[Directions]
- A) Please copy from the miR-16 passage below, beginning at the words "Precursor microRNA family" and stopping after "vertebrate species (MIPF0000006).".
- B) Answer these questions from the miR-16 passage below.
(i) Which four related microRNA precursor sequences belong to the mir-15 gene family?
(ii) In roughly what share of prostate cancers were deletions of the 13q14 region observed?
(iii) Who discovered the human miR-16 precursor?

[Exercise passage]

Precursor microRNA family

The miR-16 microRNA precursor family is a group of related small non-coding RNA genes that regulates gene expression. miR-16, miR-15, mir-195 and miR-497 are related microRNA precursor sequences from the mir-15 gene family (). This microRNA family appears to be vertebrate specific and its members have been predicted or experimentally validated in a wide range of vertebrate species (MIPF0000006).

==Background==
The human miR-16 precursor was discovered through detailed expression profile and Karyotype analyses of patients by Calin and colleagues. Karyotyping of chromosome structures from individuals with B-cell chronic lymphocytic leukaemias (B-CLL) found that more than half have alterations in the 13q14 region. Deletions of this well characterised 1 megabase region of the genome was also observed in approximately 50% of mantle cell lymphoma, up to 40% of multiple myeloma, and 60% of prostate cancers. Comprehensive screenings of the region at the time did not provide consistent evidence of involvement from any of the known genes at the time. Using CD5+ B-lymphocytes, which is known to accumulate with B-CLL progression, the minimal region lost from 13q14 region was scrutinised for regulatory elements. Publicly available sequence databases were used to identify a gene cluster which encodes the homologue to the human miR15 and miR16 from the Caenorhabditis elegans.

[Information shown]
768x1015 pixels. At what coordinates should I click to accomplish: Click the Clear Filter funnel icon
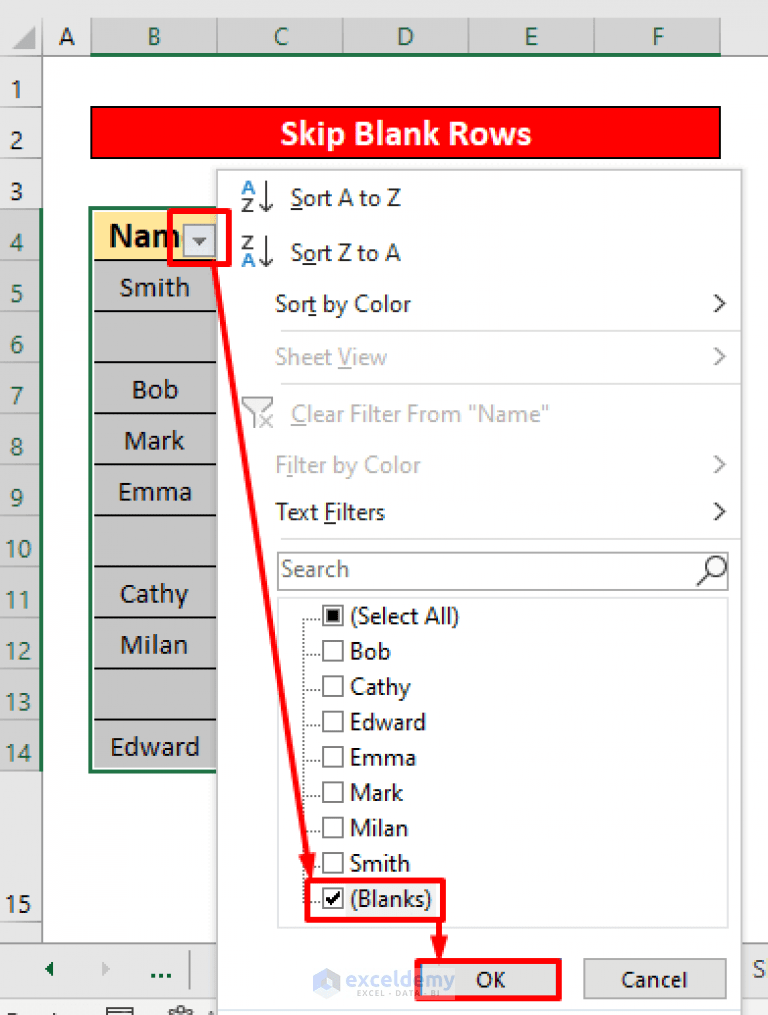(258, 413)
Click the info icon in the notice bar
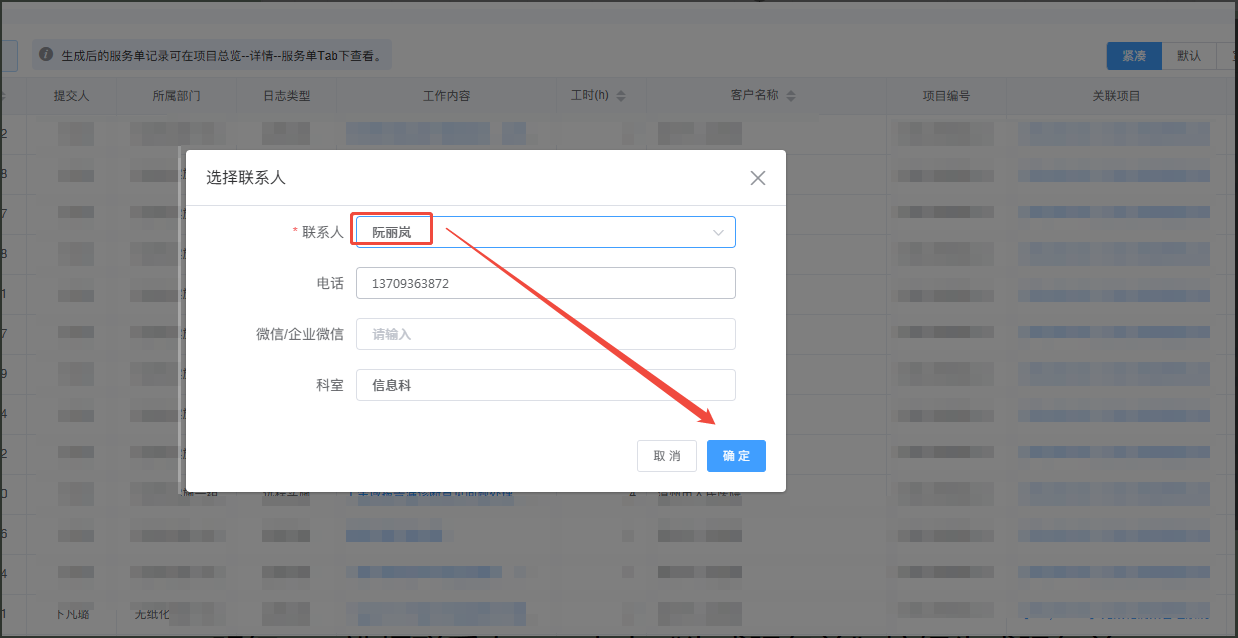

[Completed exercise]
- A)
Precursor microRNA family

The miR-16 microRNA precursor family is a group of related small non-coding RNA genes that regulates gene expression. miR-16, miR-15, mir-195 and miR-497 are related microRNA precursor sequences from the mir-15 gene family (). This microRNA family appears to be vertebrate specific and its members have been predicted or experimentally validated in a wide range of vertebrate species (MIPF0000006).

- B)
(i) miR-16, miR-15, mir-195 and miR-497
(ii) 60%
(iii) Calin and colleagues